DESCRIPTION OF THE TASK:
From the first line to the last, reproduce the material exactly.

RECORDS FOR THIS EXERCISE:
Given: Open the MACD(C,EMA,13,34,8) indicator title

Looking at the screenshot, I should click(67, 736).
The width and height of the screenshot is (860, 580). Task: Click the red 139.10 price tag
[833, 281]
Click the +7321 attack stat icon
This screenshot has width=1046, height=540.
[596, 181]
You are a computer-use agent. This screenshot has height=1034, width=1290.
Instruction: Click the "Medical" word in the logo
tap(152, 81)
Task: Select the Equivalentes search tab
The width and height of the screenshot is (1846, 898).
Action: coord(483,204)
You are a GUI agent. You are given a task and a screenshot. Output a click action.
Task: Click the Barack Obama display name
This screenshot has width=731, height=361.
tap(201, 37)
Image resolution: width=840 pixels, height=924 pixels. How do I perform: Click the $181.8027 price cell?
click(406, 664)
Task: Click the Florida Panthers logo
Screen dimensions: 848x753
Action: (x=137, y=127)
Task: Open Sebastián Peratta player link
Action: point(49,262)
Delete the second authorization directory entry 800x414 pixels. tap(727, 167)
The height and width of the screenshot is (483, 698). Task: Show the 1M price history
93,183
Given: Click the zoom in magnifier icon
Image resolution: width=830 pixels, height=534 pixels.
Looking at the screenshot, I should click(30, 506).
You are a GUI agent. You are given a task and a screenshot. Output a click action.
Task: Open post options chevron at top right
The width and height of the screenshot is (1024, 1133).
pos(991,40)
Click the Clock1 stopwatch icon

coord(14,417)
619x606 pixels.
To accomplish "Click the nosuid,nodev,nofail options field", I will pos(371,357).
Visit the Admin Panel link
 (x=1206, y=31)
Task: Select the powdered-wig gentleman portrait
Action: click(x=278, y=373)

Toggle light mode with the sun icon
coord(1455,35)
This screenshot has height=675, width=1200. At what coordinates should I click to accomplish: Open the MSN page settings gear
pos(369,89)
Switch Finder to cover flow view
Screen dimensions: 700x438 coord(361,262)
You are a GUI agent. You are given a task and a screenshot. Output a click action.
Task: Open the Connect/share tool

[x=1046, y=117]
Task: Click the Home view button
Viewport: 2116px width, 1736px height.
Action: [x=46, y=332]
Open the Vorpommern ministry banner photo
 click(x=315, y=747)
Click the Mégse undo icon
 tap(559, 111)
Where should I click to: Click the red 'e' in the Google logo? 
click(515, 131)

SOLUTION TO THIS PROBLEM:
Given: Open the MACD(C,EMA,13,34,8) indicator title

Looking at the screenshot, I should click(67, 736).
The width and height of the screenshot is (860, 580). Task: Click the red 139.10 price tag
[833, 281]
Click the +7321 attack stat icon
This screenshot has width=1046, height=540.
[596, 181]
You are a computer-use agent. This screenshot has height=1034, width=1290.
Instruction: Click the "Medical" word in the logo
tap(152, 81)
Task: Select the Equivalentes search tab
The width and height of the screenshot is (1846, 898).
Action: coord(483,204)
You are a GUI agent. You are given a task and a screenshot. Output a click action.
Task: Click the Barack Obama display name
This screenshot has width=731, height=361.
tap(201, 37)
Image resolution: width=840 pixels, height=924 pixels. How do I perform: Click the $181.8027 price cell?
click(406, 664)
Task: Click the Florida Panthers logo
Screen dimensions: 848x753
Action: (x=137, y=127)
Task: Open Sebastián Peratta player link
Action: point(49,262)
Delete the second authorization directory entry 800x414 pixels. tap(727, 167)
The height and width of the screenshot is (483, 698). Task: Show the 1M price history
93,183
Given: Click the zoom in magnifier icon
Image resolution: width=830 pixels, height=534 pixels.
Looking at the screenshot, I should click(30, 506).
You are a GUI agent. You are given a task and a screenshot. Output a click action.
Task: Open post options chevron at top right
The width and height of the screenshot is (1024, 1133).
pos(991,40)
Click the Clock1 stopwatch icon

coord(14,417)
619x606 pixels.
To accomplish "Click the nosuid,nodev,nofail options field", I will pos(371,357).
Visit the Admin Panel link
 (x=1206, y=31)
Task: Select the powdered-wig gentleman portrait
Action: click(x=278, y=373)

Toggle light mode with the sun icon
coord(1455,35)
This screenshot has height=675, width=1200. At what coordinates should I click to accomplish: Open the MSN page settings gear
pos(369,89)
Switch Finder to cover flow view
Screen dimensions: 700x438 coord(361,262)
You are a GUI agent. You are given a task and a screenshot. Output a click action.
Task: Open the Connect/share tool

[x=1046, y=117]
Task: Click the Home view button
Viewport: 2116px width, 1736px height.
Action: [x=46, y=332]
Open the Vorpommern ministry banner photo
 click(x=315, y=747)
Click the Mégse undo icon
 tap(559, 111)
Where should I click to: Click the red 'e' in the Google logo? 
click(515, 131)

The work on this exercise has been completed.